- _Source text_:
=-=-=
US Sanctions Chinese Institutes Reportedly Working on ‘Brain-Control Weaponry’

The Financial Times earlier reported, citing a US official, that China was trying to get its hands on advanced technologies developed in the United States, including gene editing and human performance enhancement technologies, as well as brain-machine interfaces.

The US Department of Commerce has imposed sanctions on China’s Academy of Military Medical Sciences, as well as 11 other research institutes affiliated with the academy over their research of “biotechnology processes” and “purported brain-control weaponry” for the Chinese military. Such weaponry will supposedly be able to render enemy soldiers unable (or unwilling) to fight or outright control them.

US Commerce Secretary Gina Raimondo claimed that Washington fears that Beijing will use the technology against its own citizens, especially ethnic minorities. However, the US views the technology as a threat to itself as well.

“We cannot allow US commodities, technologies and software that support medical science and biotechnical innovation to be diverted toward uses contrary to US national security.”

Gina Raimondo US Commerce Secretary

The listing of the Academy of Military Medical Sciences and its affiliates bans them from legally acquiring technologies made in the US, among other things. According to a report by the Financial Times, citing a US official, Beijing was seeking to obtain some of the high-end technologies for itself, including technologies for gene editing and human performance enhancement, as well as brain-machine interfaces.
=-=-=
- _Input data_:

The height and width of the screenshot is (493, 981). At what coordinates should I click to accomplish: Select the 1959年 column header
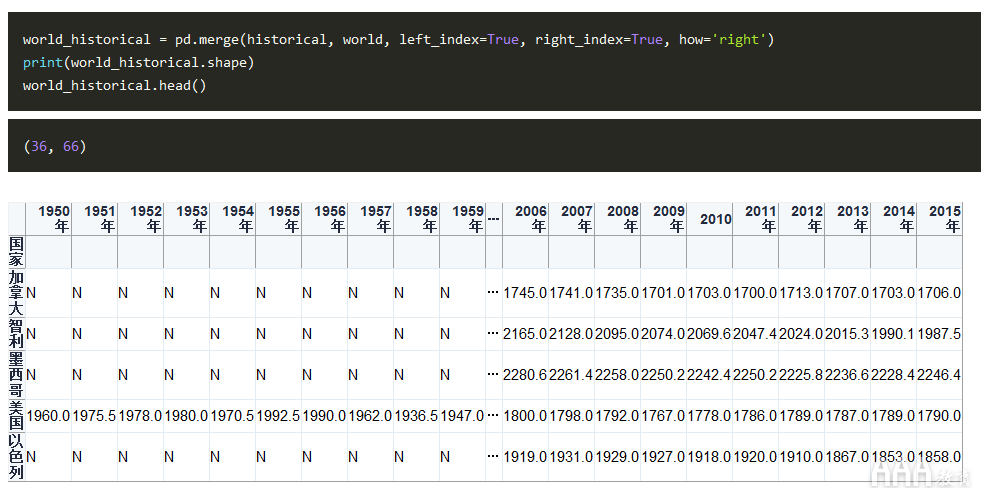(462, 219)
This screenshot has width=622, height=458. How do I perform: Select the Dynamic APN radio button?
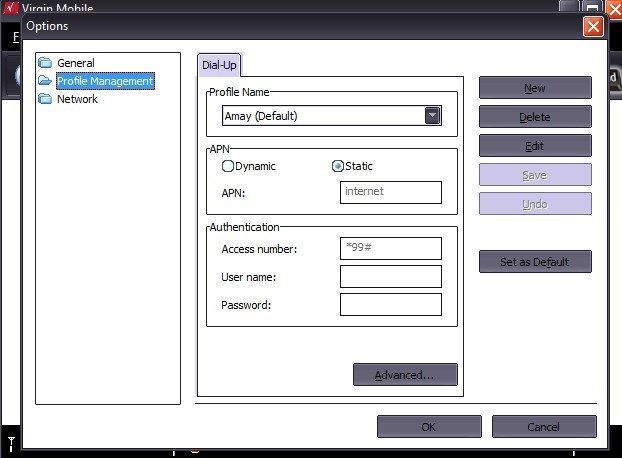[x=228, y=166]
=-=-=
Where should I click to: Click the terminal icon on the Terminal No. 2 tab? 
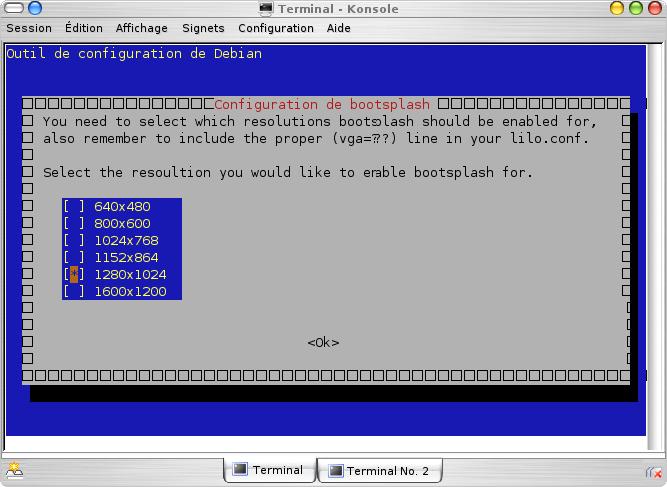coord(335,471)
=-=-=
- _Work instruction A_: In the article on US sanctions against Chinese research institutes, how many institutes affiliated with the Academy of Military Medical Sciences were also sanctioned?
- _Work instruction B_: Pick up the article on US sanctions against Chinese research institutes right after its last sentence and continue it.
The records come from a separate source, not from the article.

- _Answer space A_: Eleven.

- _Answer space B_:
The fact that China is working on “brain-control weaponry” was first hinted at in 2019 in the country’s official military newspaper the PLA Daily. Three reports published in the newspaper suggested that the People’s Liberation Army and its research institutes were looking in the direction of the “intelligentisation” of warfare. This new form of waging war relies not on military forces’ ability to “destroy bodies”, but on the ability to “paralyze and control the opponent”, specifically via the brain.

“The focus is to attack the enemy’s will to resist, not physical destruction […] causing the brain to become the main target of offence and defence of new concept weapons. To win without fighting is no longer far-fetched,” one of the reports published in the newspaper in 2019 said, as cited by The Washington Times.

Apart from methods of controlling weapons remotely using one’s brain and waging indirect war, the reports in the PLA newspaper mentioned the need to develop the “human brain’s defence towards brain-control attacks.” The three reports in the Chinese military’s newspaper, however, focused on concepts of possible future methods of warfare and did not reveal whether such weaponry was actually being developed back in 2019.